The mould-breaking Nashville singer-songwriter gets a marvellous best-of
It’s easy to forget that, before the current alt.country boom opened doors for a new generation of female singer-songwriters, the position of women in country music was largely confined to decorative interpretation of the cliched hokum cranked out by Nashville’s songwriting production line. Songwriting, it seemed, was man’s work, so while the likes of Lyle Lovett and Randy Travis got to record their own material, few women were afforded similar latitude.
Carpenter was the performer who broke that particular mould. For several years, she was virtually the only female country singer who wrote her own songs?the result, perhaps, of her origins in the soft-left folk music scene of the American north-east rather than the conservative southern attitudes that dominated mainstream country music. Her literate, liberal-minded songs were greedily snapped up by women such as Joan Baez, who were otherwise starved of material with such an emotionally articulate female viewpoint.
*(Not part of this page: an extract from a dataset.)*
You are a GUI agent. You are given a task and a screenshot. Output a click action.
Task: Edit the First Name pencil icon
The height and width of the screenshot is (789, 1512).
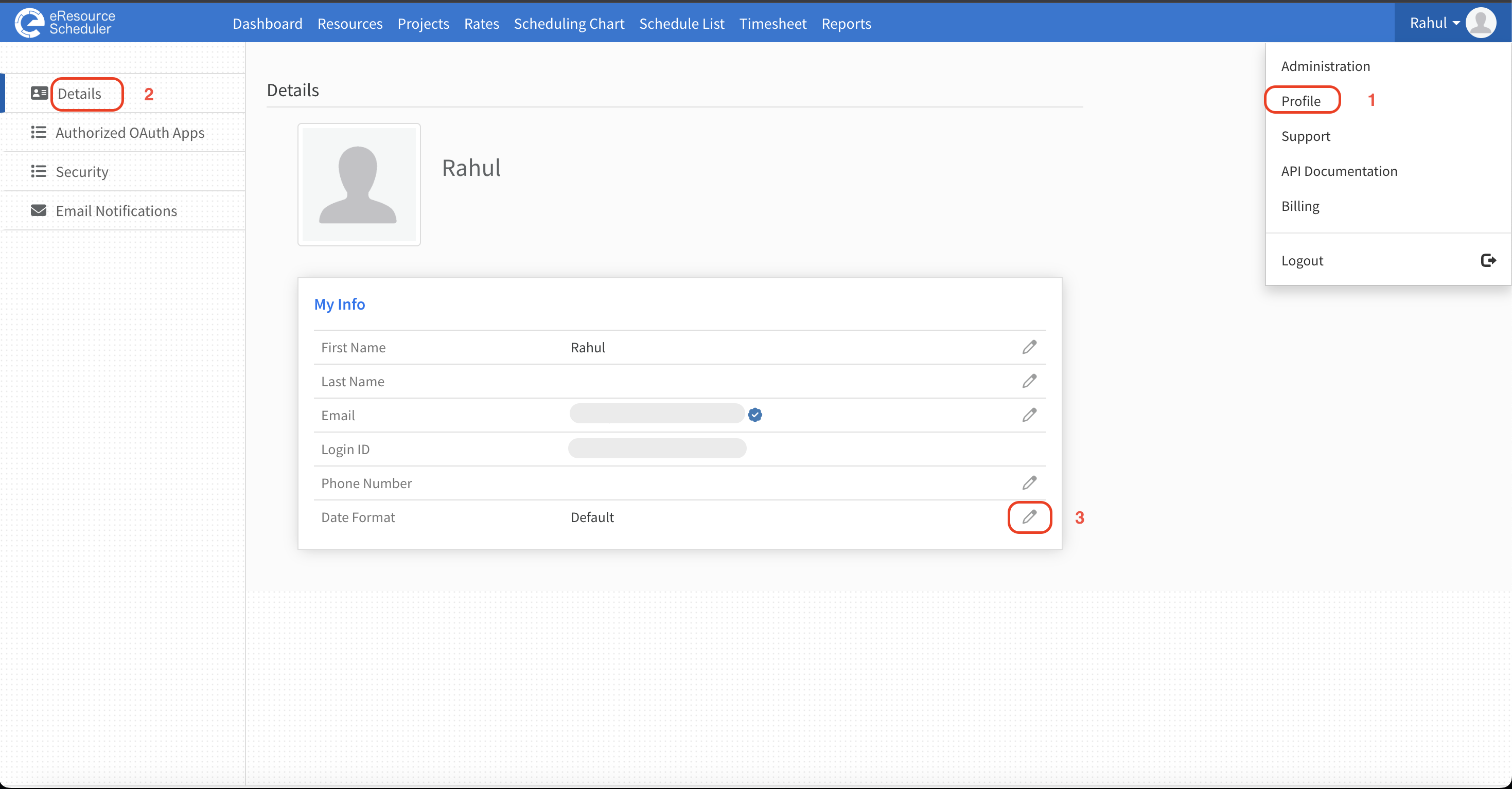(x=1029, y=347)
But the best interpreter of her songs has always been Carpenter herself, signalling with subtle nuances of inflection their varieties of depth and humour.
The largest part of this compilation comes from 1992’s Come On, Come On, the album that broke her to a mainstream audience through Grammy-winning country hits like (Lucinda Williams’) “Passionate Kisses”, the wry “I Feel Lucky” and especially the anthemic instant classic “He Thinks He’ll Keep Her”, about an ignored wife pining for affection. Her signature piece, however, is probably the title track of 1994’s Stones In The Road, one of several songs here dealing perceptively with the passage from youth to maturity. It’s a theme she returned to in “The Long Way Home” from her most recent album, 2001’s Time*Sex*Love, a more jaundiced look back at the careerist era “when everybody had to go, had to be, had to get somewhere” but in the process forgot where they came from, and why they were going anywhere in the first place. Not so Carpenter herself, whose work profits from a more considered, ruminative process. As she observes here, in a line that could serve as her own motto, it’s “accidents and inspiration [that] lead you to your destination”.